BEGIN INPUT DATA

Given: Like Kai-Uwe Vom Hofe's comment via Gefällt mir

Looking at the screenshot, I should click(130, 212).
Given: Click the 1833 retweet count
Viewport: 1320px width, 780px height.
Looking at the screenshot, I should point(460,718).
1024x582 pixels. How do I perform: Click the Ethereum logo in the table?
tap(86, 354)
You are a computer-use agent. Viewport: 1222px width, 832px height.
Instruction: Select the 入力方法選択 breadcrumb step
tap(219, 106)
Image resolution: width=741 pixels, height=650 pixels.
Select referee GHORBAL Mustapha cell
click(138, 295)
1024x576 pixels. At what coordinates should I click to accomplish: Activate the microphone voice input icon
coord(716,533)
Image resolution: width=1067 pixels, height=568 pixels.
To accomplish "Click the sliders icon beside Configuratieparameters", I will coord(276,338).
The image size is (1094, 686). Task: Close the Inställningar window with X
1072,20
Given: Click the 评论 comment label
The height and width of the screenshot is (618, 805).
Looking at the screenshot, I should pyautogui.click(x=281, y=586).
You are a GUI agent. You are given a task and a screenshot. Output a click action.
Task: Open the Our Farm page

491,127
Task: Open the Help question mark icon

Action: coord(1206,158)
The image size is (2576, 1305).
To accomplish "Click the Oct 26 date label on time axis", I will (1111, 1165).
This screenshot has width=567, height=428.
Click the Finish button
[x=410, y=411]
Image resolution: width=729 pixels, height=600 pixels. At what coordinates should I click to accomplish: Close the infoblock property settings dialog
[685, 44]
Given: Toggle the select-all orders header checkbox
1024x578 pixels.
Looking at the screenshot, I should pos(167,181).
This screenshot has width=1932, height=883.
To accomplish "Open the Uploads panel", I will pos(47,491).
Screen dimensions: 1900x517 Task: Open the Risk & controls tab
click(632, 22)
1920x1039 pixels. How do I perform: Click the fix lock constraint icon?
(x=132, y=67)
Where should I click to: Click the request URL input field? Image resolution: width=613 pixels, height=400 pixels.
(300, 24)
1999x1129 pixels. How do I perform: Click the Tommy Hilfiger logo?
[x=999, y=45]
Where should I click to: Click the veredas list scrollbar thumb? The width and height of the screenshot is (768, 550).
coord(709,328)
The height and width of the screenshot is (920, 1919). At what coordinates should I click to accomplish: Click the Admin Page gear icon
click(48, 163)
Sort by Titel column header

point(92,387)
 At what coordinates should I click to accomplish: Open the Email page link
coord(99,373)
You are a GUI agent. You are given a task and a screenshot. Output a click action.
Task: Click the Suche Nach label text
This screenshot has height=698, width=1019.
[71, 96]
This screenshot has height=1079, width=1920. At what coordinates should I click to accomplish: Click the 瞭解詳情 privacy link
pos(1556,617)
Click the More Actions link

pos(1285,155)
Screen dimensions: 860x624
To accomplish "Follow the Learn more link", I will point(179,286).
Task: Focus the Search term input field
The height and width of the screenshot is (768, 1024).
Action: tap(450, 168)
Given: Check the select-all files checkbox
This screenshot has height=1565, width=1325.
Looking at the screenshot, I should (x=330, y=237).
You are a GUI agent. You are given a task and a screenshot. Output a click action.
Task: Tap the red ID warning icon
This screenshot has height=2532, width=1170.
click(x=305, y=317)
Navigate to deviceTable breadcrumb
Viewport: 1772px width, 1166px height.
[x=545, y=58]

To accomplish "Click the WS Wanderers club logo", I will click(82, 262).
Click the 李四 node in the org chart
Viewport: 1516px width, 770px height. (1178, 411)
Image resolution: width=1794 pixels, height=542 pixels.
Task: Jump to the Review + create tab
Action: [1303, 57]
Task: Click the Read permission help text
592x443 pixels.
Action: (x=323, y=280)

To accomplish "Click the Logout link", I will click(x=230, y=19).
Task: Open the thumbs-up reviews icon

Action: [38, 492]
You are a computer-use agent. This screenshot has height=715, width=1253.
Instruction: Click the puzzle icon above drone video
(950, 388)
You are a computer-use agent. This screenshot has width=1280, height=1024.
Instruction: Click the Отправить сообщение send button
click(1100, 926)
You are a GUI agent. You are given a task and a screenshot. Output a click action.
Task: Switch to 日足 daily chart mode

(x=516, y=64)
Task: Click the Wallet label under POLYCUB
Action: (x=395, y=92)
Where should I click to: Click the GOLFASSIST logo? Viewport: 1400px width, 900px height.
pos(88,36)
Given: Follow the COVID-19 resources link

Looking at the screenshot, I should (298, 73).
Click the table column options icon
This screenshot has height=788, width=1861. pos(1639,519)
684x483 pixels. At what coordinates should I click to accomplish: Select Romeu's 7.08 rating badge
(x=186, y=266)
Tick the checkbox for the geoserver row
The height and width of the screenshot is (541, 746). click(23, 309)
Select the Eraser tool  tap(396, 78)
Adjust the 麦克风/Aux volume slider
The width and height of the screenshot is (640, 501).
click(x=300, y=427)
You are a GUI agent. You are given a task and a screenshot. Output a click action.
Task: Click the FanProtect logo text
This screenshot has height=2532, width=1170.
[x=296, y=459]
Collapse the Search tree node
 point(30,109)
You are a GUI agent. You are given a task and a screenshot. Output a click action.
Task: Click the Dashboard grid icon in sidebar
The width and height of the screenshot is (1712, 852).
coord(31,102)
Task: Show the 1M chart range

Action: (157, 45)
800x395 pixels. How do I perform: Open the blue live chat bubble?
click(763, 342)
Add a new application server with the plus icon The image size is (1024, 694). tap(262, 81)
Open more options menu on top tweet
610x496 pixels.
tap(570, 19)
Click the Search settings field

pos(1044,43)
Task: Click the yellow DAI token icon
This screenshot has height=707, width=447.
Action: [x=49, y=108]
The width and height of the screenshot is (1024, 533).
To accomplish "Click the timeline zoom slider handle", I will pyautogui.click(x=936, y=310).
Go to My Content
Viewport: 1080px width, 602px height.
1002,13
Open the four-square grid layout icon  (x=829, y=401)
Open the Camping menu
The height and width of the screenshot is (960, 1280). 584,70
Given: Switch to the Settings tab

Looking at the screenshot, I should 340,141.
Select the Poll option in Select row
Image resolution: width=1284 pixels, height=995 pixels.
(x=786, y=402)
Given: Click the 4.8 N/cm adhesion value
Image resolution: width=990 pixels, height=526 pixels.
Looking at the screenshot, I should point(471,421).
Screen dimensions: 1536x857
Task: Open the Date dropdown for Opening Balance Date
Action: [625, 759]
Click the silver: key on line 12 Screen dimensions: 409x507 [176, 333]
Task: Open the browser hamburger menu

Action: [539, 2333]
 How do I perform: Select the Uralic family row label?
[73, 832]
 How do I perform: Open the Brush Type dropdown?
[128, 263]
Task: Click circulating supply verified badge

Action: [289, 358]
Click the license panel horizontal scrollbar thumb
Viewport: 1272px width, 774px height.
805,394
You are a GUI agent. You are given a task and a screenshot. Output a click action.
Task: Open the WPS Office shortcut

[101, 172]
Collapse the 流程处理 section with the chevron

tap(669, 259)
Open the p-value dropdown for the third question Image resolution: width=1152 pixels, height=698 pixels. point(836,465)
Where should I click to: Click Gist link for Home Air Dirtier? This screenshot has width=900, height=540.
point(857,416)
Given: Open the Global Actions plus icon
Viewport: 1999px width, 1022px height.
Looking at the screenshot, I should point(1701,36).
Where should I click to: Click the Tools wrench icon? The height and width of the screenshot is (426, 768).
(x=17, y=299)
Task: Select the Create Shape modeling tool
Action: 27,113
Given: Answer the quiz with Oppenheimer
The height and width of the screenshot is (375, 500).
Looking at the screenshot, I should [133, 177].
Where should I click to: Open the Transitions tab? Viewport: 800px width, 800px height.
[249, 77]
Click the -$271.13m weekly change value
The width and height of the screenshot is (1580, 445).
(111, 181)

END INPUT DATA

Copy each line of the entries exactly.

TASK ANSWER:
Given: Like Kai-Uwe Vom Hofe's comment via Gefällt mir

Looking at the screenshot, I should click(130, 212).
Given: Click the 1833 retweet count
Viewport: 1320px width, 780px height.
Looking at the screenshot, I should point(460,718).
1024x582 pixels. How do I perform: Click the Ethereum logo in the table?
tap(86, 354)
You are a computer-use agent. Viewport: 1222px width, 832px height.
Instruction: Select the 入力方法選択 breadcrumb step
tap(219, 106)
Image resolution: width=741 pixels, height=650 pixels.
Select referee GHORBAL Mustapha cell
click(138, 295)
1024x576 pixels. At what coordinates should I click to accomplish: Activate the microphone voice input icon
coord(716,533)
Image resolution: width=1067 pixels, height=568 pixels.
To accomplish "Click the sliders icon beside Configuratieparameters", I will coord(276,338).
The image size is (1094, 686). Task: Close the Inställningar window with X
1072,20
Given: Click the 评论 comment label
The height and width of the screenshot is (618, 805).
Looking at the screenshot, I should pyautogui.click(x=281, y=586).
You are a GUI agent. You are given a task and a screenshot. Output a click action.
Task: Open the Our Farm page

491,127
Task: Open the Help question mark icon

Action: coord(1206,158)
The image size is (2576, 1305).
To accomplish "Click the Oct 26 date label on time axis", I will (1111, 1165).
This screenshot has width=567, height=428.
Click the Finish button
[x=410, y=411]
Image resolution: width=729 pixels, height=600 pixels. At what coordinates should I click to accomplish: Close the infoblock property settings dialog
[685, 44]
Given: Toggle the select-all orders header checkbox
1024x578 pixels.
Looking at the screenshot, I should pos(167,181).
This screenshot has width=1932, height=883.
To accomplish "Open the Uploads panel", I will pos(47,491).
Screen dimensions: 1900x517 Task: Open the Risk & controls tab
click(632, 22)
1920x1039 pixels. How do I perform: Click the fix lock constraint icon?
(x=132, y=67)
Where should I click to: Click the request URL input field? Image resolution: width=613 pixels, height=400 pixels.
(300, 24)
1999x1129 pixels. How do I perform: Click the Tommy Hilfiger logo?
[x=999, y=45]
Where should I click to: Click the veredas list scrollbar thumb? The width and height of the screenshot is (768, 550).
coord(709,328)
The height and width of the screenshot is (920, 1919). At what coordinates should I click to accomplish: Click the Admin Page gear icon
click(48, 163)
Sort by Titel column header

point(92,387)
 At what coordinates should I click to accomplish: Open the Email page link
coord(99,373)
You are a GUI agent. You are given a task and a screenshot. Output a click action.
Task: Click the Suche Nach label text
This screenshot has height=698, width=1019.
[71, 96]
This screenshot has height=1079, width=1920. At what coordinates should I click to accomplish: Click the 瞭解詳情 privacy link
pos(1556,617)
Click the More Actions link

pos(1285,155)
Screen dimensions: 860x624
To accomplish "Follow the Learn more link", I will point(179,286).
Task: Focus the Search term input field
The height and width of the screenshot is (768, 1024).
Action: tap(450, 168)
Given: Check the select-all files checkbox
This screenshot has height=1565, width=1325.
Looking at the screenshot, I should (x=330, y=237).
You are a GUI agent. You are given a task and a screenshot. Output a click action.
Task: Tap the red ID warning icon
This screenshot has height=2532, width=1170.
click(x=305, y=317)
Navigate to deviceTable breadcrumb
Viewport: 1772px width, 1166px height.
[x=545, y=58]

To accomplish "Click the WS Wanderers club logo", I will click(82, 262).
Click the 李四 node in the org chart
Viewport: 1516px width, 770px height. (1178, 411)
Image resolution: width=1794 pixels, height=542 pixels.
Task: Jump to the Review + create tab
Action: [1303, 57]
Task: Click the Read permission help text
592x443 pixels.
Action: (x=323, y=280)

To accomplish "Click the Logout link", I will click(x=230, y=19).
Task: Open the thumbs-up reviews icon

Action: [38, 492]
You are a computer-use agent. This screenshot has height=715, width=1253.
Instruction: Click the puzzle icon above drone video
(950, 388)
You are a computer-use agent. This screenshot has width=1280, height=1024.
Instruction: Click the Отправить сообщение send button
click(1100, 926)
You are a GUI agent. You are given a task and a screenshot. Output a click action.
Task: Switch to 日足 daily chart mode

(x=516, y=64)
Task: Click the Wallet label under POLYCUB
Action: (x=395, y=92)
Where should I click to: Click the GOLFASSIST logo? Viewport: 1400px width, 900px height.
pos(88,36)
Given: Follow the COVID-19 resources link

Looking at the screenshot, I should (298, 73).
Click the table column options icon
This screenshot has height=788, width=1861. pos(1639,519)
684x483 pixels. At what coordinates should I click to accomplish: Select Romeu's 7.08 rating badge
(x=186, y=266)
Tick the checkbox for the geoserver row
The height and width of the screenshot is (541, 746). click(23, 309)
Select the Eraser tool  tap(396, 78)
Adjust the 麦克风/Aux volume slider
The width and height of the screenshot is (640, 501).
click(x=300, y=427)
You are a GUI agent. You are given a task and a screenshot. Output a click action.
Task: Click the FanProtect logo text
This screenshot has height=2532, width=1170.
[x=296, y=459]
Collapse the Search tree node
 point(30,109)
You are a GUI agent. You are given a task and a screenshot. Output a click action.
Task: Click the Dashboard grid icon in sidebar
The width and height of the screenshot is (1712, 852).
coord(31,102)
Task: Show the 1M chart range

Action: (157, 45)
800x395 pixels. How do I perform: Open the blue live chat bubble?
click(763, 342)
Add a new application server with the plus icon The image size is (1024, 694). tap(262, 81)
Open more options menu on top tweet
610x496 pixels.
tap(570, 19)
Click the Search settings field

pos(1044,43)
Task: Click the yellow DAI token icon
This screenshot has height=707, width=447.
Action: [x=49, y=108]
The width and height of the screenshot is (1024, 533).
To accomplish "Click the timeline zoom slider handle", I will pyautogui.click(x=936, y=310).
Go to My Content
Viewport: 1080px width, 602px height.
1002,13
Open the four-square grid layout icon  (x=829, y=401)
Open the Camping menu
The height and width of the screenshot is (960, 1280). 584,70
Given: Switch to the Settings tab

Looking at the screenshot, I should 340,141.
Select the Poll option in Select row
Image resolution: width=1284 pixels, height=995 pixels.
(x=786, y=402)
Given: Click the 4.8 N/cm adhesion value
Image resolution: width=990 pixels, height=526 pixels.
Looking at the screenshot, I should point(471,421).
Screen dimensions: 1536x857
Task: Open the Date dropdown for Opening Balance Date
Action: [625, 759]
Click the silver: key on line 12 Screen dimensions: 409x507 [176, 333]
Task: Open the browser hamburger menu

Action: [539, 2333]
 How do I perform: Select the Uralic family row label?
[73, 832]
 How do I perform: Open the Brush Type dropdown?
[128, 263]
Task: Click circulating supply verified badge

Action: [289, 358]
Click the license panel horizontal scrollbar thumb
Viewport: 1272px width, 774px height.
805,394
You are a GUI agent. You are given a task and a screenshot. Output a click action.
Task: Open the WPS Office shortcut

[101, 172]
Collapse the 流程处理 section with the chevron

tap(669, 259)
Open the p-value dropdown for the third question Image resolution: width=1152 pixels, height=698 pixels. point(836,465)
Where should I click to: Click Gist link for Home Air Dirtier? This screenshot has width=900, height=540.
point(857,416)
Given: Open the Global Actions plus icon
Viewport: 1999px width, 1022px height.
Looking at the screenshot, I should point(1701,36).
Where should I click to: Click the Tools wrench icon? The height and width of the screenshot is (426, 768).
(x=17, y=299)
Task: Select the Create Shape modeling tool
Action: 27,113
Given: Answer the quiz with Oppenheimer
The height and width of the screenshot is (375, 500).
Looking at the screenshot, I should [133, 177].
Where should I click to: Open the Transitions tab? Viewport: 800px width, 800px height.
[249, 77]
Click the -$271.13m weekly change value
The width and height of the screenshot is (1580, 445).
(111, 181)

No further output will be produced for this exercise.